Lansdowne has been at odds over the issue since May, when the board announced that the covenants had long prohibited home-based businesses and that it would start enforcing the rule. Some residents applauded the move, citing the traffic generated by Lansdowne home day-care providers. Others, including several of the providers, said the complaints were unwarranted, and they questioned the legality of the board's crackdown.
Board members drafted a proposal in June aimed at specifying what constituted a prohibited home-based business, but the board never voted on the measure.
In e-mails sent to a reporter last week, board members said the referendum was conceived as a compromise. Jeff Brown, formerly the board's treasurer, became its interim president Tuesday after Eric Florence announced his resignation to residents Aug. 3. Florence's announcement said only that he wished to spend more time with his family. His term would have expired in mid-November.

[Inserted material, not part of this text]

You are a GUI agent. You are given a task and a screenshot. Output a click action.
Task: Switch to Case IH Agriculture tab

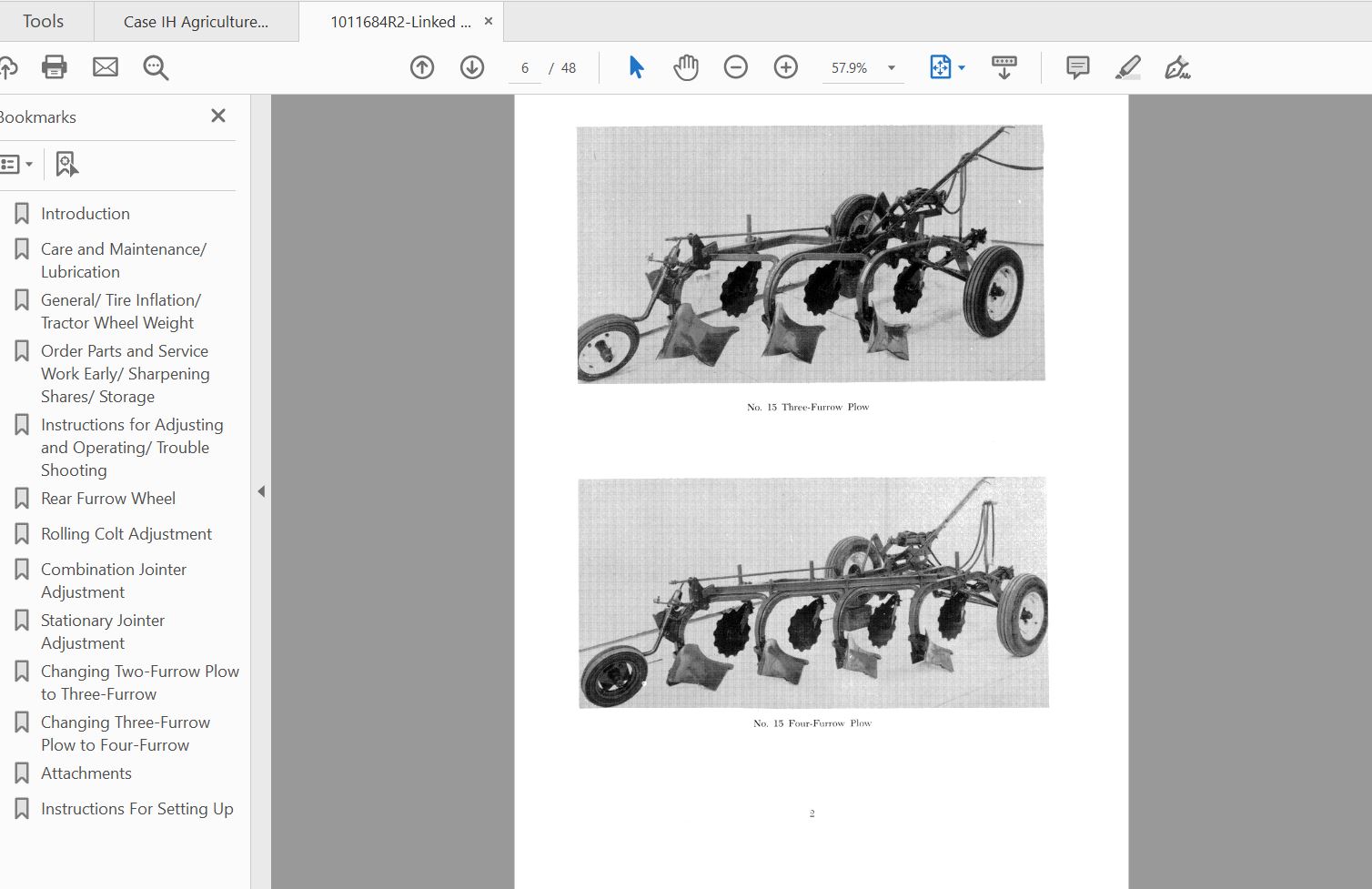click(x=196, y=22)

"We felt there was enough interest in the community in this issue that we should have the residents determine once and for all whether or not daycares would operate in Lansdowne," Brown said in an e-mail Friday. "If we leave the existing covenants in place, daycares are clearly prohibited. As such, the only way for daycares to operate in Lansdowne is for a majority of members of the association to vote in favor of the proposed amendment."
In Friday's letter to residents, board members said the governing covenants "are clear and unambiguous and do not allow the operation of any home businesses, including child daycare facilities." Allowing home-based day-care operations or any other businesses that generate a "significant number of visits will change the residential nature of the community and would not be in the long-term best interests of the association," the letter said.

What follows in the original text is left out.